Read The Nine Tailors Online

Authors: Dorothy L. Sayers

Tags: #Crime, #Lord Peter Wimsey

BOOK: The Nine Tailors
4.1Mb size Format: txt, pdf, ePub

“Mightn’t it have been some of the schoolchildren larking about, ma’am?”

“I could well believe any thing of them,” said Mrs. Gates, “they are always ill-behaved, and I have frequently had to complain to Miss Snoot about them, but in this case the insult was too pointed. It was quite obviously and definitely aimed at myself, by that vulgar woman. Why a small farmer’s wife should give herself such airs, I do not know. When I was a girl, village people knew their place, and kept it.”

“Certainly,” replied Mr. Blundell, “and I’m sure we were all much happier in those days. And so, ma’am, you never noticed any disturbance except on that one occasion ?”

“And I should think that was quite enough,” replied Mrs. Gates. “I kept a very good look-out after that, and if anything of a similar kind had occurred again, I should have complained to the police.”

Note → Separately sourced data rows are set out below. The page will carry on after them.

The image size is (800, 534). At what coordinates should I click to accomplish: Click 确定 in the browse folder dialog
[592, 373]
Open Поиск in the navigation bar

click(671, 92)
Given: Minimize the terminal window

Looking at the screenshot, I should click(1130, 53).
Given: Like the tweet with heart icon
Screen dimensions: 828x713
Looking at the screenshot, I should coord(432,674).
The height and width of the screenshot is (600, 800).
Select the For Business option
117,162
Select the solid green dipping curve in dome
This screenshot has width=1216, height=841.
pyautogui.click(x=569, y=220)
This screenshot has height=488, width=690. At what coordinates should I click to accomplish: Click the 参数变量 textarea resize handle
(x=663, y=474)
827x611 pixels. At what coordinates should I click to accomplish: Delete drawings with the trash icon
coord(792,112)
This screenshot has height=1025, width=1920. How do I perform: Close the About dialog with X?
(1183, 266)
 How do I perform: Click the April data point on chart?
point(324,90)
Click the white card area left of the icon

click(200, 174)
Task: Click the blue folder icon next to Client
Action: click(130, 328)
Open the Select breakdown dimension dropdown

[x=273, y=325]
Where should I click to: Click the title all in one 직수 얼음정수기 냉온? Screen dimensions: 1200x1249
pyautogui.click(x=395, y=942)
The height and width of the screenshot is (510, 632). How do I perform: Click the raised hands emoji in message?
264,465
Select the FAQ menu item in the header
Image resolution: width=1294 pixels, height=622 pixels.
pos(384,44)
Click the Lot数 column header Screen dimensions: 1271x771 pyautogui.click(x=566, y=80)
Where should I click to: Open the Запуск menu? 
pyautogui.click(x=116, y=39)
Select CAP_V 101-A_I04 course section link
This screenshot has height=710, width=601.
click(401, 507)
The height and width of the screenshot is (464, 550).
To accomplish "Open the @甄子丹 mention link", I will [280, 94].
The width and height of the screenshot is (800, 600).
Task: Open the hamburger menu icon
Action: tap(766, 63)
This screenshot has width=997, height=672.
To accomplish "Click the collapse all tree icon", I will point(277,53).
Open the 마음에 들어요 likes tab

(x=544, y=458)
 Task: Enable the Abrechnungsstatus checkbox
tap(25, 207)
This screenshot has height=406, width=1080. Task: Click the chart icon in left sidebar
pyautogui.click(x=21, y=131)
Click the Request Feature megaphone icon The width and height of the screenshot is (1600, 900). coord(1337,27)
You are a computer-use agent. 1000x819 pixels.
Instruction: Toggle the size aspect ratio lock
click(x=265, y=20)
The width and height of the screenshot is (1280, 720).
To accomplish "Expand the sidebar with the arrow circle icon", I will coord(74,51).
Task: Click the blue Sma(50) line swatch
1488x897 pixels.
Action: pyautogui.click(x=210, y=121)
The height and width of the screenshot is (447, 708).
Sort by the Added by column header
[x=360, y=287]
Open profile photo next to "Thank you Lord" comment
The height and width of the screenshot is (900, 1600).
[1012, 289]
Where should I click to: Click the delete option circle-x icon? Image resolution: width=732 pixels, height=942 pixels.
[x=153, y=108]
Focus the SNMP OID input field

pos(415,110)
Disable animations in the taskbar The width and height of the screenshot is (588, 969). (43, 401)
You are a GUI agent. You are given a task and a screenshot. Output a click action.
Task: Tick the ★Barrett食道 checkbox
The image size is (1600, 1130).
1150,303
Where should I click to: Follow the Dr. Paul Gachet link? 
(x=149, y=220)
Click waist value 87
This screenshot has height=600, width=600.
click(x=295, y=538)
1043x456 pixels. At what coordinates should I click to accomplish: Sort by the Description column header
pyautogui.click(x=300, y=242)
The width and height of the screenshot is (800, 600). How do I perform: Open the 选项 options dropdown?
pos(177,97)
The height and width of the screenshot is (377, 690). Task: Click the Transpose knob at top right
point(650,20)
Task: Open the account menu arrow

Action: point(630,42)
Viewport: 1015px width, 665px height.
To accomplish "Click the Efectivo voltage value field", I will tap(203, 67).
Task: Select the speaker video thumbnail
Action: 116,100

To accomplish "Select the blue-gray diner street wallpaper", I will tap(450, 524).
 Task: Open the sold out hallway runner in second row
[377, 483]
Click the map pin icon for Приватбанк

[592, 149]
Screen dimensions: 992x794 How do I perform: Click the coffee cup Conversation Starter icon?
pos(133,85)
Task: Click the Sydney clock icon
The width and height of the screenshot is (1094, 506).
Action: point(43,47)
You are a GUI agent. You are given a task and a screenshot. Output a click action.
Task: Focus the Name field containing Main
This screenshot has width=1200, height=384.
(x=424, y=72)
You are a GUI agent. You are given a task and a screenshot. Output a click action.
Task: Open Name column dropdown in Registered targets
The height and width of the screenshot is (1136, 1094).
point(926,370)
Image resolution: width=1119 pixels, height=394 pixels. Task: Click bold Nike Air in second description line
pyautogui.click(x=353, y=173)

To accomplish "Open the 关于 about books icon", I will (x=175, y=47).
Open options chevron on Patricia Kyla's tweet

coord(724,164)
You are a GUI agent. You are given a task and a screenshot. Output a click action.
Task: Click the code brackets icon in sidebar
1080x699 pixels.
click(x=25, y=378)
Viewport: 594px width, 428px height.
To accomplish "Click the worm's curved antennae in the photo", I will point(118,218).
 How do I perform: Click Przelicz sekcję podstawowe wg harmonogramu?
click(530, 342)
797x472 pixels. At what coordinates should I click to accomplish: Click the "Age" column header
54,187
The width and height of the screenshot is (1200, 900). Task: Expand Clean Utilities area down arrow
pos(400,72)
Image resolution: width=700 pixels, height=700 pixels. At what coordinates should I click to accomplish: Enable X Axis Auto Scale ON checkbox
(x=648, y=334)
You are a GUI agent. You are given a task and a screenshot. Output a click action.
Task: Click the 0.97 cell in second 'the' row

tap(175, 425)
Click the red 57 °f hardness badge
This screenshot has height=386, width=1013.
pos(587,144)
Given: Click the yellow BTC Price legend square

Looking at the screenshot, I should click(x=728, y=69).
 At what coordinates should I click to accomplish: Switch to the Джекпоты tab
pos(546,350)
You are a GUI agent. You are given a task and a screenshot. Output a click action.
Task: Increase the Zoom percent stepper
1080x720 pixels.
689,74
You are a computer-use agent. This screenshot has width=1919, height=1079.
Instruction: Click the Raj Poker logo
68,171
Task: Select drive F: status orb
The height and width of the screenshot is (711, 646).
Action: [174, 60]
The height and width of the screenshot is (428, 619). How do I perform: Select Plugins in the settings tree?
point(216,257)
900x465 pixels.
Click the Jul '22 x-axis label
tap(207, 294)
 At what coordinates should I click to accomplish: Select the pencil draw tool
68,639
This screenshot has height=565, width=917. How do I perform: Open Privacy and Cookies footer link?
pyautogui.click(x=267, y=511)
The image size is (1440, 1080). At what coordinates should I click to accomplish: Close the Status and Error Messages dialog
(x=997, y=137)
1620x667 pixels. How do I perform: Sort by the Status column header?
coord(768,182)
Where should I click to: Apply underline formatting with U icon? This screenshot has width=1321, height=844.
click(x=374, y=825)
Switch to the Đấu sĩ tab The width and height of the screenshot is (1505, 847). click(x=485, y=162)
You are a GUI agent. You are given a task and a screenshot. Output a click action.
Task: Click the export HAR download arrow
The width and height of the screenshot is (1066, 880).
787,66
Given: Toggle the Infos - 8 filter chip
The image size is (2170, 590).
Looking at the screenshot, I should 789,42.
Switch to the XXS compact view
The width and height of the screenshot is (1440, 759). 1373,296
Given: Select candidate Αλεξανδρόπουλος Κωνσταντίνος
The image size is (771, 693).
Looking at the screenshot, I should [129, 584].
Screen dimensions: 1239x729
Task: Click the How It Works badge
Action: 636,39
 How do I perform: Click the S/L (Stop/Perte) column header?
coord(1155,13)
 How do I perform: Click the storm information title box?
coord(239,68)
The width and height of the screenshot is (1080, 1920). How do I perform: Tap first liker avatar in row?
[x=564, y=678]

“Ah, well,” said the Superintendent, as he rose to go, “you see, it’s come round to us in the end, and I’ll have a word with Mrs. Coppins, ma’am, and you may be assured it won’t happen again. Whew! What an old catamaran!” (this to himself, as he padded down the rather neglected avenue beneath the budding horse-chestnuts). “I suppose I had better see Mrs. Coppins.”

Mrs. Coppins was easily found. She was a small, shrewish woman with light hair and eyes which boded temper.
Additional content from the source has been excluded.